For years we have struggled to have a family alter in our home, a time set apart where we as a family pray, read scripture and worship as a family. There have been numerous excuses over the years that have hindered us from establishing this discipline in our home. Excuse number 1 always revolves around our schedules and the challenges of finding a time that we can consistently meet with everyone. Anytime we attempted to create this time in the evening we almost immediately struggled because there are at least two evenings, sometimes three, a week where other things are scheduled. It gets late, we get tired. It never occurred to me that twice a week, even once a week was better than not doing it at all! The other time when we are naturally together was in the morning. Unfortunately, I am not a "morning" person. This is my excuse for all kinds of things including why devotions would not work in the morning. I say excuse because that is exactly what it was. I simply did not want to assert the discipline that it would require to get up consistently every morning and be pleasant! This year, I worked this time into our schedule. At eight o'clock we are all expected to be at the table, with bible and breakfast. When we started the year, Mr. took the responsibility of making sure everyone was up and moving. As the year progressed, the children began using their alarm clocks and taking on that responsibility. Mr. still has the task of waking the Mrs. up! I am a work in progress!



I kept waiting for Mr. to take the lead, or rather my "ideal" of what it would look like if he took the lead. My ideal of him was that he would set the time, the place, prepare a lesson as well as get a degree in worship and lead us in wonderful harmonious singing. HMM, for anyone who has ever had the misfortune of hearing us sing, we apologize. Our family philosophy definitely falls into the make a joyful noise category! It was easy to use this excuse. After all, he is the head of the family. What I did not realize was that as his helpmeet, I needed to help him get this going! Mr. wanted to have devotions, he simply did not have the time or energy to prepare them. With his permission for the morning schedule, I set about to do the planning. We had had some limited success, usually involving the Christmas season, where we have done a seasonal devotional as a family. The devotional has become a much loved Christmas tradition. For the month of December we meet everyday to read scriptures around the birth and prophesies if Christ. We hang a symbol representing that days scripture on a banner and we sing hymns together. With that experience in mind I chose a simple devotional and we got started. My husband leads the time we spend together. He reads to us, he starts the singing. He is the leader. I helped him by supporting and encouraging the shared vision. I knew it was the right thing when after the first morning of devotions, he looked at me and said "thank you"!

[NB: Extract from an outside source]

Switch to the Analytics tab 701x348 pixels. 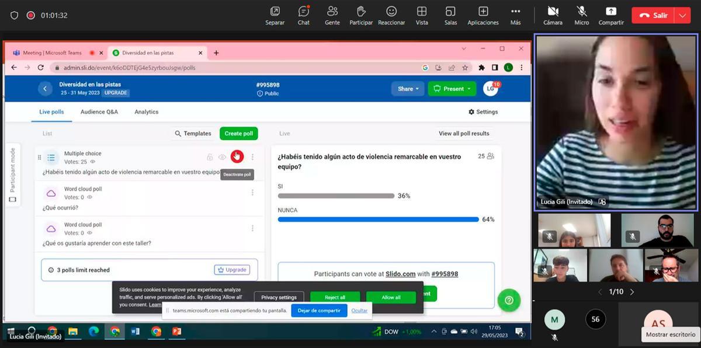coord(146,112)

The hurdle that I believe was the hardest to over come was the example of all the "perfect" families who do this "right". The bar gets set pretty high when you are looking around for how to practice the family alter. There are books printed and talks given on this subject. We felt like we would fail before we ever began. We had to stop looking at the worlds example of perfection and look to Christ. So often, we try to be something that God never created us to be. He did not create us to have the worlds version of the family alter, so that we could claim some sort of saintdom. He created us to WORSHIP HIM! So, with our eyes on Christ and a plan to worship, we have proceeded through this past year.


What we are doing is working for us. We scheduled it. Mr. is faithful to make sure everyone is up and ready for our devotional. The kids are faithful to be at the table at 8:00 sharp where we have our time over breakfast. We don't make it 100% but we do make it more days than not. We do not do anything complicated! Right now we are reading The Jesus Freaks together and doing the Lent devotional. We have also read through Proverbs and a book tittled Do Hard Things. We found an online sight called the Center for Church Music. http://www.songsandhymns.org/ It has the words and music to many wonderful hymns. It also has the story behind the hymns and a devotional that can be read. We are still working on family prayer. This is also an area that I struggle with on my own. There is always room to grow and learn.